═════ Extrait du document ═════

Comme dans la plupart des pays, les exploitations en AC en France ne disposent pas d’aides financières spécifiques. Depuis 2012 cependant, une nouvelle voie semble s’ouvrir avec le « projet agroécologique pour la France » porté par le Ministère de l’Agriculture. Ce projet vise à décloisonner les initiatives intégrant mieux les services écosystémiques dans les systèmes de production quels qu’ils soient, en soutenant des expérimentations et en partageant les résultats. La mission « Produisons autrement » a été confiée à Bertrand Hervieu et à Marion Guillou pour recenser les initiatives en faveur de l’agroécologie. Le « projet agroécologique pour la France » engage également l’INRA, l’IRSTEA, le CIRAD, les instituts techniques et la formation agricole. L’orientation donnée par le ministre de l’agriculture français est, au titre du second pilier de la PAC, de financer des projets collectifs en agroécologie, au travers de Groupements d’Intérêt Economique et Environnemental (GIEE) et de subventionner des investissements s’inscrivant dans une logique d’agroécologie. La conservation des sols, la diversification des assolements et l’économie d’énergie figurent parmi les axes de l’agroécologie du ministère. Les actions devront être mises en œuvre à partir de 2014 et les producteurs en agriculture de conservation devraient pouvoir en bénéficier. Reste à savoir si la nouvelle PAC va confirmer ces orientations.

2. Répartition spatiale dans les Pays de la Loire

Afin de mieux comprendre la répartition des pratiques de conservation et ses liens avec certaines productions, l’analyse s’appuie sur le traitement à l’échelle cantonale du recensement agricole effectué en 2010, contenu dans les bases de données Agreste du Ministère de l’Agriculture (BD « Cultures » et BD « Méthodes de cultures »). L’échelle du canton a été choisie parce qu’elle permet de surmonter le secret statistique qui masque certaines données à l’échelle communale et le biais lié au recensement au siège d’exploitation et non aux parcelles cultivées, biais d’autant plus élevé que la taille de l’unité spatiale de référence est réduite.

═════

Liste des tâches ▸
1. Pour chaque affirmation, indiquez par oui ou par non si elle concorde avec l'extrait du document, et citez les mots de l'extrait qui tranchent.
(a) Les exploitations en AC en France bénéficient d'aides financières spécifiques.
(b) La mission « Produisons autrement » a été confiée à Bertrand Hervieu et à Marion Guillou.
(c) L'analyse des Pays de la Loire est menée à l'échelle communale.
2. Répondez brièvement aux questions suivantes à partir de l'extrait du document.
(a) À partir de quelle année les actions devront-elles être mises en œuvre ?
(b) Au travers de quels groupements le ministre veut-il financer des projets collectifs en agroécologie ?
(c) Quelles bases de données Agreste sont citées ?
3. Merci de recopier sans modification le passage de l'extrait du document qui commence aux mots « 2. Répartition spatiale » et s'arrête après « référence est réduite. ».

═════ Données répertoriées ═════

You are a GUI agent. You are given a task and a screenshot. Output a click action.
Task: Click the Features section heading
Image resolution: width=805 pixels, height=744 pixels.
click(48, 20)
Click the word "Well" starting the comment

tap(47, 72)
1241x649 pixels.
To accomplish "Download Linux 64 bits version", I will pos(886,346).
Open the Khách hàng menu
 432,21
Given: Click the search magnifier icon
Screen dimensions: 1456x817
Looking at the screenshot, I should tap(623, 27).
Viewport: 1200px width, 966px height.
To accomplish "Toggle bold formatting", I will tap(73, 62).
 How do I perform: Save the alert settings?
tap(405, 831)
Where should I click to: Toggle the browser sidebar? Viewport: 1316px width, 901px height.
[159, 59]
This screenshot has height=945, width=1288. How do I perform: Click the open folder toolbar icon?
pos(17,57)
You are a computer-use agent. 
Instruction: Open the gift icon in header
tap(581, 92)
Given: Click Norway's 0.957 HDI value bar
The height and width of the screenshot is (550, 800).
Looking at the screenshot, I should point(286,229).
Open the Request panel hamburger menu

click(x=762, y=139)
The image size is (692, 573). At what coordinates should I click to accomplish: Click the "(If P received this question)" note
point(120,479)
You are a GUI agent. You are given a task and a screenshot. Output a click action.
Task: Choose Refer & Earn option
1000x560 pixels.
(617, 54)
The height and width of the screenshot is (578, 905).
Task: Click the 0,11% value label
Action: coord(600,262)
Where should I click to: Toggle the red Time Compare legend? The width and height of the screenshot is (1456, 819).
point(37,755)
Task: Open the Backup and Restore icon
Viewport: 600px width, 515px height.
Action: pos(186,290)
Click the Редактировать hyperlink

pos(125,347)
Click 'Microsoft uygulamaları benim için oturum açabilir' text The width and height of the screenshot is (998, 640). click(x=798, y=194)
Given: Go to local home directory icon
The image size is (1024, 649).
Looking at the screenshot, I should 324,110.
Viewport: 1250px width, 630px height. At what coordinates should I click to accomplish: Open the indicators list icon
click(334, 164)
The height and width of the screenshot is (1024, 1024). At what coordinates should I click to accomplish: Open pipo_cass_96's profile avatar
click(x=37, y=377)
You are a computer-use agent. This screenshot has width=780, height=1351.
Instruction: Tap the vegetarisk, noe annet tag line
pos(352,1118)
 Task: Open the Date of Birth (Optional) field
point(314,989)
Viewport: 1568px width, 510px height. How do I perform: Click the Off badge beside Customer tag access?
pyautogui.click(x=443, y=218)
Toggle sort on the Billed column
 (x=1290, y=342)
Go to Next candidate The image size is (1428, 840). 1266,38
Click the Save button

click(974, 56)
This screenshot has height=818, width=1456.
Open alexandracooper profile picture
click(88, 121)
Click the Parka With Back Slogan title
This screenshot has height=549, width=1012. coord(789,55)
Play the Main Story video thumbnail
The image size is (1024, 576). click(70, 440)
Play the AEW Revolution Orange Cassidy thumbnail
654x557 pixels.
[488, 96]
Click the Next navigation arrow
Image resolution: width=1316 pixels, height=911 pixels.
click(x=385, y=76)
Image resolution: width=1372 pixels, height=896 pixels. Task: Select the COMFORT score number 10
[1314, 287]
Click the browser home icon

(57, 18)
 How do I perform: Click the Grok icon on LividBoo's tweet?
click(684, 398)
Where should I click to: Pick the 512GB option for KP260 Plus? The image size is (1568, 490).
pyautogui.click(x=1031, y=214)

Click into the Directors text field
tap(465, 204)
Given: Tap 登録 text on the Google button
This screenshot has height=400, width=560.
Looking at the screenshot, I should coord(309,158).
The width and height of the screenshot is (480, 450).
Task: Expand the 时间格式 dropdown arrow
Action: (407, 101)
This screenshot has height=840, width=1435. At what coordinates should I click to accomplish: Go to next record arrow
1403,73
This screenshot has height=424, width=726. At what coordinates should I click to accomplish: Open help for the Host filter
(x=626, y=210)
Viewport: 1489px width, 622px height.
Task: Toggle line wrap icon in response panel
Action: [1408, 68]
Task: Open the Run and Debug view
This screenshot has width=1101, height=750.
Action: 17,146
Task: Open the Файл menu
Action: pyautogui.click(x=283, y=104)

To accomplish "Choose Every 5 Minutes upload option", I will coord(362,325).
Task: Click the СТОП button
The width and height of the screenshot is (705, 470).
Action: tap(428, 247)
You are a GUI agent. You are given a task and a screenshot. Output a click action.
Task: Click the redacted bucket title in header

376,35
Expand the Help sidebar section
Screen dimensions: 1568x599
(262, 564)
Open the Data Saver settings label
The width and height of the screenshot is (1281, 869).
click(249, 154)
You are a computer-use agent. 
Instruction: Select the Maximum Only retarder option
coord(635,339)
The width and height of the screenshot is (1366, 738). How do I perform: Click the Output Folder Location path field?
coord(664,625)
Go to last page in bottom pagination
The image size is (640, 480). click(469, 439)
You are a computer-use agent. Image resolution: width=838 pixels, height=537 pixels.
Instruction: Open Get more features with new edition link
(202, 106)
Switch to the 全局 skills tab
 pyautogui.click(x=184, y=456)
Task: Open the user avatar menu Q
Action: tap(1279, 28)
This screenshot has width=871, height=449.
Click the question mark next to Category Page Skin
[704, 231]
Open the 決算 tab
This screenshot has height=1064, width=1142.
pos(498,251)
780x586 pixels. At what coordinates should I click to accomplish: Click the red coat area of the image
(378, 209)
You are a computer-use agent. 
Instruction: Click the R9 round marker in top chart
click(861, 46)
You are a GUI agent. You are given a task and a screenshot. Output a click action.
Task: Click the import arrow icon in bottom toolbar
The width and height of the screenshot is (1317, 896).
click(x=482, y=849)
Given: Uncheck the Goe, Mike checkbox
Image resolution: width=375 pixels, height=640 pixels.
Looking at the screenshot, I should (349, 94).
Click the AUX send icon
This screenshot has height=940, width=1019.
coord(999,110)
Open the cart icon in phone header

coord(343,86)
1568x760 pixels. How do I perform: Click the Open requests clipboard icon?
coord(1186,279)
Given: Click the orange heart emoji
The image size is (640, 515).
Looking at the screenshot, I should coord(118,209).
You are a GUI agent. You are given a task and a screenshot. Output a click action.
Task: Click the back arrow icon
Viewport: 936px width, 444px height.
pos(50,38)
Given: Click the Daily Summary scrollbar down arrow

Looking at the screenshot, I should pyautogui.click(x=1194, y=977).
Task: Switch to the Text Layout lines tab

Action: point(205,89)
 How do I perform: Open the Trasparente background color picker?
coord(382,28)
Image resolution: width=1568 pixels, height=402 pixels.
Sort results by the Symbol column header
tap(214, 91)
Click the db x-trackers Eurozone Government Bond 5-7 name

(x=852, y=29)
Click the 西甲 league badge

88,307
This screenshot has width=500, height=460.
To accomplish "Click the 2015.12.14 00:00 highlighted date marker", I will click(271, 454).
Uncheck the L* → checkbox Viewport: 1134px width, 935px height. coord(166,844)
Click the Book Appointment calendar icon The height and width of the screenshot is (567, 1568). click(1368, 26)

═════

Réponses par tâche ▸
1.
(a) Non : « les exploitations en AC en France ne disposent pas d’aides financières spécifiques »
(b) Oui : « La mission « Produisons autrement » a été confiée à Bertrand Hervieu et à Marion Guillou »
(c) Non : « L’échelle du canton a été choisie »

2.
(a) À partir de 2014.
(b) Au travers de Groupements d’Intérêt Economique et Environnemental (GIEE).
(c) La BD « Cultures » et la BD « Méthodes de cultures ».

3.
2. Répartition spatiale dans les Pays de la Loire

Afin de mieux comprendre la répartition des pratiques de conservation et ses liens avec certaines productions, l’analyse s’appuie sur le traitement à l’échelle cantonale du recensement agricole effectué en 2010, contenu dans les bases de données Agreste du Ministère de l’Agriculture (BD « Cultures » et BD « Méthodes de cultures »). L’échelle du canton a été choisie parce qu’elle permet de surmonter le secret statistique qui masque certaines données à l’échelle communale et le biais lié au recensement au siège d’exploitation et non aux parcelles cultivées, biais d’autant plus élevé que la taille de l’unité spatiale de référence est réduite.